## Task instructions
Copy exactly, please, each line of the data below until the line that contains "Task: Enable the" has been copied, beginning at the top.

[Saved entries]
▽

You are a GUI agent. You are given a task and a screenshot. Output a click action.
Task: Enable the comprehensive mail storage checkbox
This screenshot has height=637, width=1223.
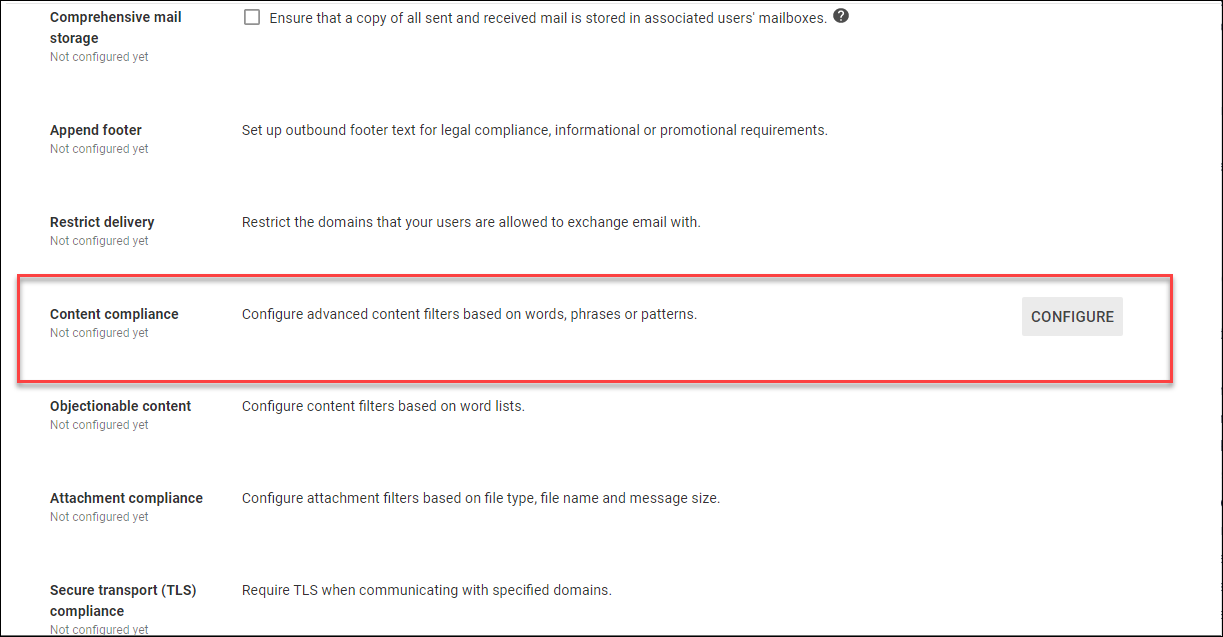252,18
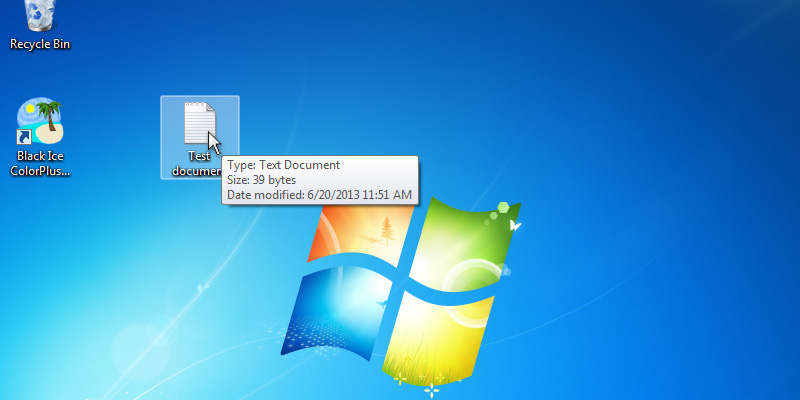Click the 'Date modified' line in tooltip
The width and height of the screenshot is (800, 400).
coord(319,195)
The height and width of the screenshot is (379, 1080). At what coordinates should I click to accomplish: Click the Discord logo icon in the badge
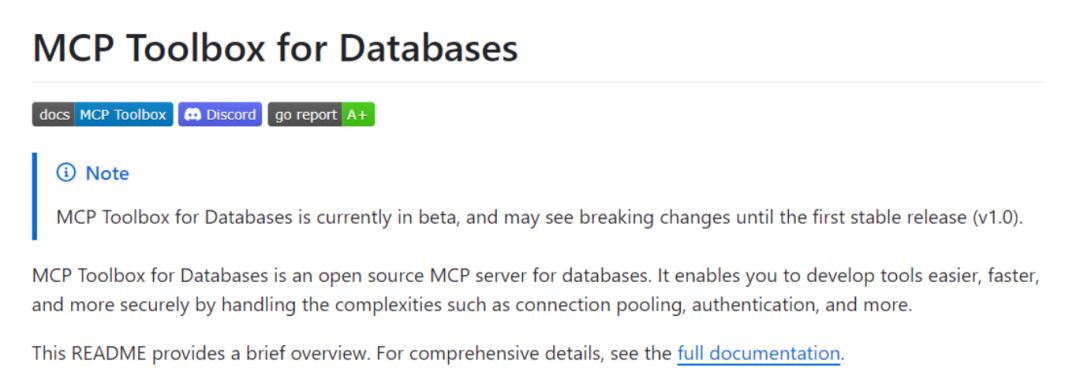point(193,115)

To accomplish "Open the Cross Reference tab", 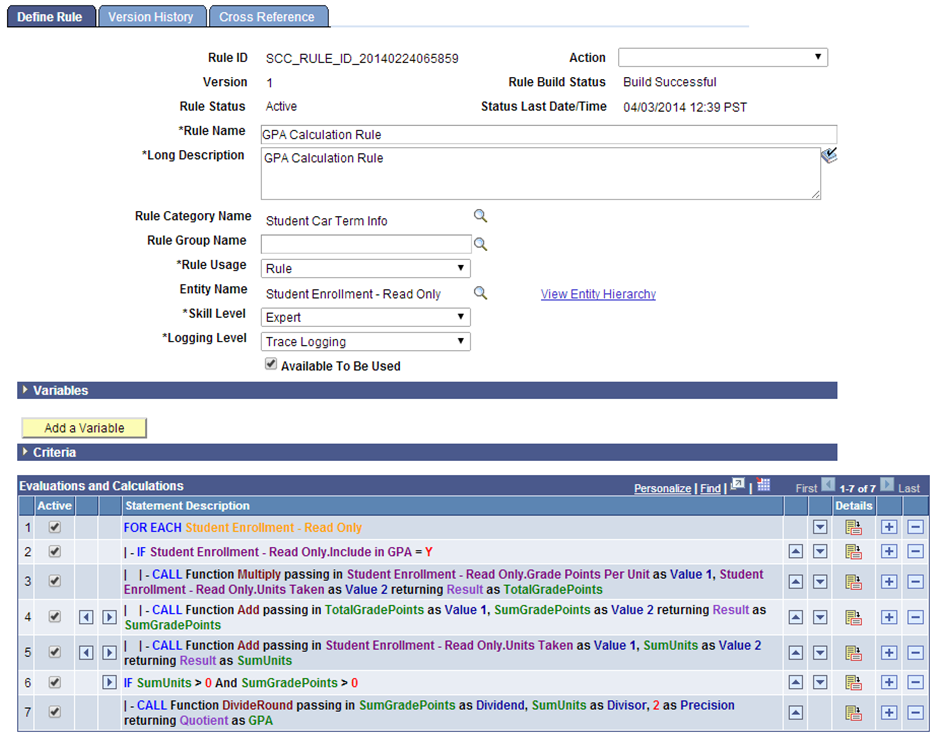I will click(268, 16).
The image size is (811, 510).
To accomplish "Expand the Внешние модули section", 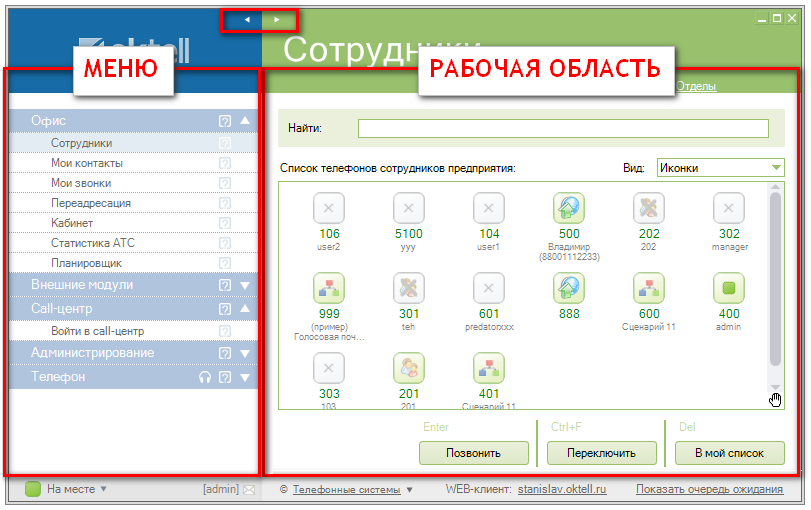I will pos(245,285).
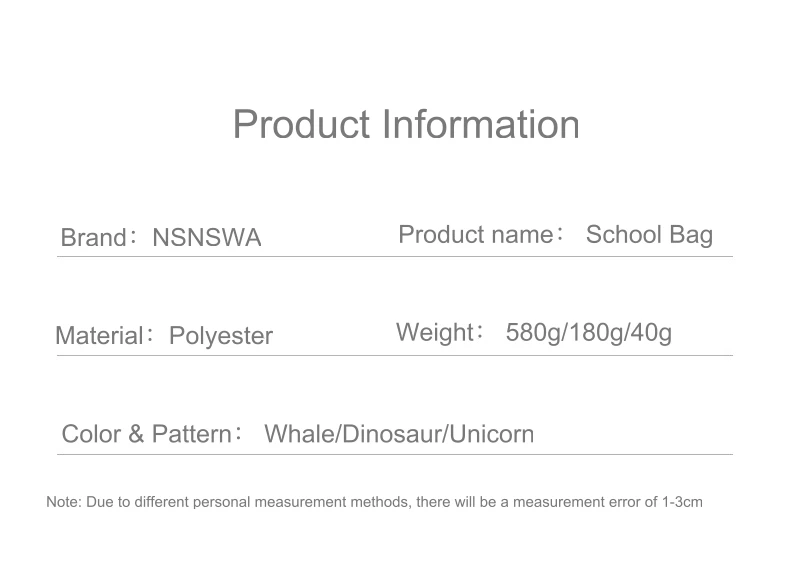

△

## Your solution
You are a GUI agent. You are given a task and a screenshot. Output a click action.
Task: Enable the comprehensive mail storage checkbox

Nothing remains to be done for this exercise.